Noise induced hearing loss
Every day, we experience sound in our environment, such as the sounds from television, IPods, household appliances, and traffic. Normally, we hear these sounds at safe levels that do not affect our hearing. However, when we are exposed to harmfulnoise—sounds that are too loud or loud sounds that last a long time—sensitive structures in our inner ear can be damaged, causing noise-induced hearing loss.
Exposure to harmful sounds causes damage to the hair cells as well as the auditory, or hearing nerve (see how we hear). Harmful sound can result in immediate or gradual hearing loss that may be permanent. This kind of hearing loss may be accompanied by tinnitus—a ringing, buzzing, or roaring in the ears or head—, which may subside over time.
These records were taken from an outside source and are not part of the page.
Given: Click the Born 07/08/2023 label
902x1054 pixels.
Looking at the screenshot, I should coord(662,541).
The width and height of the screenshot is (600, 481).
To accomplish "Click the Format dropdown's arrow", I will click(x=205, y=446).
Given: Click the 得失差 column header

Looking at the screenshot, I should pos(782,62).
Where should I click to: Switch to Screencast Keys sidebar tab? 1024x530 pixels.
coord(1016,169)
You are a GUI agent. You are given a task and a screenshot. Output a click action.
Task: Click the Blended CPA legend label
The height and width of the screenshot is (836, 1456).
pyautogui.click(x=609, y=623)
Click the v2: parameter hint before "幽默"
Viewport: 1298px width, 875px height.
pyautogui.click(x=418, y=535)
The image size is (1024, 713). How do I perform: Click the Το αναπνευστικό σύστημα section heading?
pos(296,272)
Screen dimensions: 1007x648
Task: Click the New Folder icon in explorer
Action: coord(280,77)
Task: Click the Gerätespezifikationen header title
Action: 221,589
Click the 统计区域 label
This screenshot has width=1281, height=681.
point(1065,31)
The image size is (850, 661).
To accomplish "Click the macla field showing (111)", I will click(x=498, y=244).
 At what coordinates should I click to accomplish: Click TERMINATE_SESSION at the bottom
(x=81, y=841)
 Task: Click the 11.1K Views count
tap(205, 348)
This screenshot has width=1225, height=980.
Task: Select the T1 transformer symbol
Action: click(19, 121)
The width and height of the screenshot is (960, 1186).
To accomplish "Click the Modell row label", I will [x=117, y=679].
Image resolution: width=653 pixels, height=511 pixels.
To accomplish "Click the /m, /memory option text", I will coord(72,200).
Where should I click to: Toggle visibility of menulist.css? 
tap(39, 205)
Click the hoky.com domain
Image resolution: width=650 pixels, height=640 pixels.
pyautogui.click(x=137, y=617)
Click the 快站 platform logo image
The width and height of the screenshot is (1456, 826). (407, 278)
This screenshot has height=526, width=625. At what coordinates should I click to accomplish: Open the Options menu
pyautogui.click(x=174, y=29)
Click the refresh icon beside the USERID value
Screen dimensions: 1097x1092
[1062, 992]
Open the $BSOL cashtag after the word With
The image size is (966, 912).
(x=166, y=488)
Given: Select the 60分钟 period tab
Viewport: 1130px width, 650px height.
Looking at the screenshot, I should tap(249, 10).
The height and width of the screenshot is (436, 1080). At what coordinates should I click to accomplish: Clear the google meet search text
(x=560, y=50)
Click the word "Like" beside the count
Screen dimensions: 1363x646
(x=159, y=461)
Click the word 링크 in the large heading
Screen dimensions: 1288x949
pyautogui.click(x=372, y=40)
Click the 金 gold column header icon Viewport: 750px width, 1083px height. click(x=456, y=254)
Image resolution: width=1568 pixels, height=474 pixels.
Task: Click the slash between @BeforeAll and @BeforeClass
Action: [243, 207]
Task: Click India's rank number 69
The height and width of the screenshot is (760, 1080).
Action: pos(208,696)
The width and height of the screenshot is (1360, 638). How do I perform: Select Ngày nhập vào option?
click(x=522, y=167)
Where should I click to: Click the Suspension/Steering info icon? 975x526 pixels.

Hearing loss and tinnitus may be experienced in one or both ears, and tinnitus may continue constantly or occasionally throughout a lifetime.
A past history of exposure to loud sounds, such as; military service, industrial/mechanical noise, or work in a loud environment is common among people with noise induced hearing loss.
Facts about Noise Induced Hearing Loss
- Noise-induced hearing loss is 100% preventable!
- Although hearing problems are commonly associated with aging, more than 5 million young people in the United States between the ages of six and 19 report noise-induced hearing loss.
- We need to dial the volume down on our iPods, radios and cell phones in order to prevent unnecessary hearing loss.
- To prevent hearing loss, we need to:
- Turn it down
- Walk away from the noise
- Use hearing protection, or ear plugs
Someone with noise induced hearing loss may not even be aware of the loss, but it can be detected with a hearing test.
Over time, the sounds a person hears may become distorted or muffled, and it may be difficult for the person to understand speech.
The first step in treatment of a hearing problem is a hearing evaluation by an audiologist.